In particolare, nell’adottare i provvedimenti che pongano a carico di un coniuge tale obbligo, il giudice dovrà valutare la condizione economico-patrimoniale di entrambi i coniugi, sulla base del principio fondamentale per cui, tale assegno, dovrà consentire al coniuge economicamente più debole di mantenere, dopo la fine del matrimonio, un tenore di vita analogo di quello di cui godeva in costanza di matrimonio.
Va osservato che i procedimenti di separazione e divorzio prevedono due fasi fondamentali: una prima fase si svolge davanti al Presidente del Tribunale, il quale, ai sensi dell’art. 708, comma 4, codice di procedura civile, adotta i provvedimenti temporanei ed urgenti che ritiene più opportuni; la seconda fase, invece, di merito, si svolge davanti al Collegio, il quale potrà o meno confermare i provvedimenti adottati nella fase presidenziale e procederà, poi, ad emanare la sentenza definitiva.
Ebbene, cosa succede se, ad esempio, il Presidente del Tribunale, in sede di “provvedimenti temporanei ed urgenti” ha disposto l’obbligo, per uno dei coniugi, di pagare un assegno di mantenimento in favore dell’altro e, nella successiva fase di merito, tale provvedimento viene revocato o modificato?
Il coniuge ha diritto al rimborso di quanto fino a quel momento ha versato?
Proprio su questa questione si è espressa la Corte di Cassazione, con la sentenza n. 23409 del 2015, la quale ha dato risposta a tali quesiti, ribadendo come il coniuge non abbia diritto al rimborso delle somme versate.
Nel caso esaminato dalla Corte, il marito aveva agito in giudizio proprio allo scopo di ottenere il rimborso delle somme che questi aveva versato a titolo di mantenimento in virtù del provvedimento presidenziale non definitivo, dal momento che la successiva sentenza di merito aveva escluso la sussistenza di tale obbligo.
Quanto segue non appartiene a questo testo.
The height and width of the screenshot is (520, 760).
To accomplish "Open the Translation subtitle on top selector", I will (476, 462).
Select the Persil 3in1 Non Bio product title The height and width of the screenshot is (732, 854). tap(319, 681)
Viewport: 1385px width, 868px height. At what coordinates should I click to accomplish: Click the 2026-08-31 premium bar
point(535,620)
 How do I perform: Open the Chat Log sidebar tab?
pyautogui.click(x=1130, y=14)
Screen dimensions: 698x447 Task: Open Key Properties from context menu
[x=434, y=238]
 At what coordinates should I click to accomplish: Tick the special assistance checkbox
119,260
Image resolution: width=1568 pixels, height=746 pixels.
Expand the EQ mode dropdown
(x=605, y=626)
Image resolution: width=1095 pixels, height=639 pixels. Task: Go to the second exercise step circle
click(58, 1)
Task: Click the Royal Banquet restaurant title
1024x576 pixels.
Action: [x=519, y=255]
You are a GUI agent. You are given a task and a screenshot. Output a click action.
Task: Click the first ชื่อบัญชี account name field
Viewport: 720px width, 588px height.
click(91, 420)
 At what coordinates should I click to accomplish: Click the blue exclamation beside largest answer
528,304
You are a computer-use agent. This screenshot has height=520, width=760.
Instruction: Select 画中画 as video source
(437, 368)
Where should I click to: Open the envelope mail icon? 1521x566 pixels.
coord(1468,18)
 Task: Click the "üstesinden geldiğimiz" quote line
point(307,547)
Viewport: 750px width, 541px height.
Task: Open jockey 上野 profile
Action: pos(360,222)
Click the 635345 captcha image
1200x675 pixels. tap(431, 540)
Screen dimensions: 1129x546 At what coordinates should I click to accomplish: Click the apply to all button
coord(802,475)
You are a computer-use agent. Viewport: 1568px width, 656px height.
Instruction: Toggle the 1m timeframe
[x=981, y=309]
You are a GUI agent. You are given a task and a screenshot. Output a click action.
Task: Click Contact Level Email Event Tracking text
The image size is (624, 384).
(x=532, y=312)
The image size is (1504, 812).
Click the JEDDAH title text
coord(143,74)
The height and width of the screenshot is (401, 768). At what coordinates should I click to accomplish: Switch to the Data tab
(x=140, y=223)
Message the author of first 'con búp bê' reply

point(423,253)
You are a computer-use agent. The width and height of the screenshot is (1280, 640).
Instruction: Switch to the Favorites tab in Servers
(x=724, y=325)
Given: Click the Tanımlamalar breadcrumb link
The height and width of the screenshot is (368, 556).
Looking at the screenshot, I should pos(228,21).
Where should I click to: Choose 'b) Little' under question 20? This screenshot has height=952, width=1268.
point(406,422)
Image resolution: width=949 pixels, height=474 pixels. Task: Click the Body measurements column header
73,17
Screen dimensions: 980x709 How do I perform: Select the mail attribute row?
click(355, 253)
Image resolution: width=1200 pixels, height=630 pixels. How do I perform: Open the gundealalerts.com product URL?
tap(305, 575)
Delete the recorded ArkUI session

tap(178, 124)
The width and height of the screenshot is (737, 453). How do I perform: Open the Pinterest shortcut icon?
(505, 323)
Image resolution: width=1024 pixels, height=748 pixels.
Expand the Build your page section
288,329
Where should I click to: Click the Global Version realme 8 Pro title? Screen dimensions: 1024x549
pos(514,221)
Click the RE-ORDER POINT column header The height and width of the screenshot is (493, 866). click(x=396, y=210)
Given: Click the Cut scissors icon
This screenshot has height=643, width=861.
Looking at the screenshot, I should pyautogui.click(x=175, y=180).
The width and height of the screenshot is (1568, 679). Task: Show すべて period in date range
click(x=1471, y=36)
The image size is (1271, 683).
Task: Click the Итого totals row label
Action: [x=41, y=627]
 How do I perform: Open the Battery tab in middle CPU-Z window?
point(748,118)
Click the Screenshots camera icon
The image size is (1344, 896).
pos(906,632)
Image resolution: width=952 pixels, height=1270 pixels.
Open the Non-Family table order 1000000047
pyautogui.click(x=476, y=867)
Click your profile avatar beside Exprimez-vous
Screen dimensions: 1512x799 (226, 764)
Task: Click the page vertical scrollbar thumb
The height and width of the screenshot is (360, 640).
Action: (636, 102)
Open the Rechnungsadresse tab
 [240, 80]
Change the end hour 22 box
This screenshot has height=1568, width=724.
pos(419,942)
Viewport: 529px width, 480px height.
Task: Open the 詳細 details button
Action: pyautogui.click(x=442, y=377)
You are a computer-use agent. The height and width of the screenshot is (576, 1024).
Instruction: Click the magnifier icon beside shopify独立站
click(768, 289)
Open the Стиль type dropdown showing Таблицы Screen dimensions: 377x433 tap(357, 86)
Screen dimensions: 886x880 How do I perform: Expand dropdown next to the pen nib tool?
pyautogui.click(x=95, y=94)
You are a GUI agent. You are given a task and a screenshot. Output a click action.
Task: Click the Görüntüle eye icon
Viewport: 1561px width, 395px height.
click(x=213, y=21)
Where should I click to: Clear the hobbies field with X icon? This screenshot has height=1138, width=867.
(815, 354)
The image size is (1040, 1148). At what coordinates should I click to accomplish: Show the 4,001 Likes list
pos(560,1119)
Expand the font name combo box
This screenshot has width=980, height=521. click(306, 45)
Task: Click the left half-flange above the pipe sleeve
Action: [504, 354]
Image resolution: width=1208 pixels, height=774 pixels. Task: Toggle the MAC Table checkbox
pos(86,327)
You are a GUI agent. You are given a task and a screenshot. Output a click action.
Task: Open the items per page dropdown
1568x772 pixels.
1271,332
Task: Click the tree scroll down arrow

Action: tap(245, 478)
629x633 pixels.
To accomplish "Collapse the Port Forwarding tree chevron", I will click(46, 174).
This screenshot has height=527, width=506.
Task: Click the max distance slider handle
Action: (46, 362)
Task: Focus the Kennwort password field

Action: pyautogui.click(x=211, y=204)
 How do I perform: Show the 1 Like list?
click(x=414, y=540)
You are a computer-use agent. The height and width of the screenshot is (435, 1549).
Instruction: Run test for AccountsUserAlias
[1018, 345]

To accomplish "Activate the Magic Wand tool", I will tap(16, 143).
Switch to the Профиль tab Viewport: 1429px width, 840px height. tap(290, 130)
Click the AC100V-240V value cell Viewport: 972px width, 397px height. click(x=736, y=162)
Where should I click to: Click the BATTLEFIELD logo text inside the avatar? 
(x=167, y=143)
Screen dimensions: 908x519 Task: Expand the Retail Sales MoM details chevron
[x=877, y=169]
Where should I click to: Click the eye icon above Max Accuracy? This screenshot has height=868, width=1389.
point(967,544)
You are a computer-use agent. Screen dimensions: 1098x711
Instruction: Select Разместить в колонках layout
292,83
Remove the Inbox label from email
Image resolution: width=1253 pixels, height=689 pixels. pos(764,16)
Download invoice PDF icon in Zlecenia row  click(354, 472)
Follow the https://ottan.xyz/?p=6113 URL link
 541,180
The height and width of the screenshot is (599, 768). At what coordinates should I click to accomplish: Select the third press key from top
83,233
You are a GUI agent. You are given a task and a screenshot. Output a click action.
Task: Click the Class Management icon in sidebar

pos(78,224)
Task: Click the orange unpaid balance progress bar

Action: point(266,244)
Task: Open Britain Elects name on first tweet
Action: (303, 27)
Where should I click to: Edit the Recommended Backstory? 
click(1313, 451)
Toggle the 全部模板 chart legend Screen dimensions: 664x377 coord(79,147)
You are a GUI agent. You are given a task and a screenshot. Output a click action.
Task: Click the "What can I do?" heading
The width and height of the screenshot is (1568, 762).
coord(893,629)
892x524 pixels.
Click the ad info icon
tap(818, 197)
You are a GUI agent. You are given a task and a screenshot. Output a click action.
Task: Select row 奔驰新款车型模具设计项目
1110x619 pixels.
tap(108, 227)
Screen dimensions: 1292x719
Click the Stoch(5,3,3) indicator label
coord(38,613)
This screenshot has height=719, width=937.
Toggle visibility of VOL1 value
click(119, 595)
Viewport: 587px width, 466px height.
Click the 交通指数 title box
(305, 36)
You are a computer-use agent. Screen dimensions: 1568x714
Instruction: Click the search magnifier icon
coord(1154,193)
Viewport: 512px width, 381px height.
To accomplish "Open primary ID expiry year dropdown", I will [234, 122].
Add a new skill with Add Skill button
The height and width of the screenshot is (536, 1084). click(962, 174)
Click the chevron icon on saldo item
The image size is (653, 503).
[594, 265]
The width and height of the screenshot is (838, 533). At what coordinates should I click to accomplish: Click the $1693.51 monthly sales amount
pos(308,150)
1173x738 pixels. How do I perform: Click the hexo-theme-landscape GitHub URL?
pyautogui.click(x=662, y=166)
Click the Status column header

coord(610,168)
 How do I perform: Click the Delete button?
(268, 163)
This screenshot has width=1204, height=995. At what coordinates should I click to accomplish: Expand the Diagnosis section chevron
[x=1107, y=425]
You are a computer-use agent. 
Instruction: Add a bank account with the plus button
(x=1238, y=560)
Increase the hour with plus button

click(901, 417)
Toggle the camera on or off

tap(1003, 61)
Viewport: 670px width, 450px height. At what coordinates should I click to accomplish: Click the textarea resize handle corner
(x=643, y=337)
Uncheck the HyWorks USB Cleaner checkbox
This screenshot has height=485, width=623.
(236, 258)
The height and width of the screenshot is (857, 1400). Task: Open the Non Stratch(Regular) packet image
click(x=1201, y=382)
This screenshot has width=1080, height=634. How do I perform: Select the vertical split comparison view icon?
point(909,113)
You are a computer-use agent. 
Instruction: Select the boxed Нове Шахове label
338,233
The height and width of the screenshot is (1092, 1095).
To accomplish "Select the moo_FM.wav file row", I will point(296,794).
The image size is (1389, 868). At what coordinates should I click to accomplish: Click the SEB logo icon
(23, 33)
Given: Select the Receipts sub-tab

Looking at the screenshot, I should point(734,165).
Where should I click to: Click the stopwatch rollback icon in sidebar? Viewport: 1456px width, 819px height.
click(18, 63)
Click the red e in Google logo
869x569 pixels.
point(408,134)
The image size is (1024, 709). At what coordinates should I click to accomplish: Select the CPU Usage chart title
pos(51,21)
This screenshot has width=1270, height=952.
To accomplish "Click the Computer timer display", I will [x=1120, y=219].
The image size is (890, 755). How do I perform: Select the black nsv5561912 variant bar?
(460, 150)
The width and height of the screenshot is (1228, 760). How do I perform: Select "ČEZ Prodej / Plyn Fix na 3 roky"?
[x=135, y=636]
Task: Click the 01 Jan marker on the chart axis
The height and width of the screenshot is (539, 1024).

La Corte di Cassazione, tuttavia, non ritiene di dover aderire alle argomentazioni svolte dal ricorrente, in quanto “la decisione che nega il diritto del coniuge al mantenimento o ne riduce la misura non comporta la ripetibilità delle maggiori somme corrisposte in forza di precedenti provvedimenti non definitivi, qualora, per la loro non elevata entità, tali somme siano state comunque destinate ad assicurare il mantenimento del coniuge fino all’eventuale esclusione del diritto stesso o al suo affievolimento in un obbligo di natura solo alimentare”.
In altri termini, secondo la Corte, se il coniuge ha versato delle somme, di non notevole entità, a titolo di mantenimento in adempimento di quanto previsto da un provvedimento non definitivo, egli non potrà pretenderne il rimborso laddove intervenga una sentenza definitiva che escluda l’obbligo di mantenimento o riduca l’importo dovuto.
Nel caso di specie, la Cassazione ritiene che, in considerazione della modestia degli importi versati dal coniuge, doveva presumersi che tali somme fossero state “consumate per fini di sostentamento personale”, con la conseguenza che il coniuge non aveva diritto a chiederne il rimborso.
Peraltro, la Corte rileva come tale conclusione sia stata accolta anche da precedenti sentenze della Cassazione, quali Cass. civ. Sez. I, n. 6864 del 20 marzo 2009; Cass. civ. Sez. I, n. 28987 del 10 dicembre 2008, per cui tale orientamento deve dirsi consolidato.
In conclusione, quindi, La Corte di Cassazione rigetta il ricorso proposto dal coniuge, confermando l’insussistenza del diritto al rimborso di quanto pagato in forza di provvedimenti non definitivi.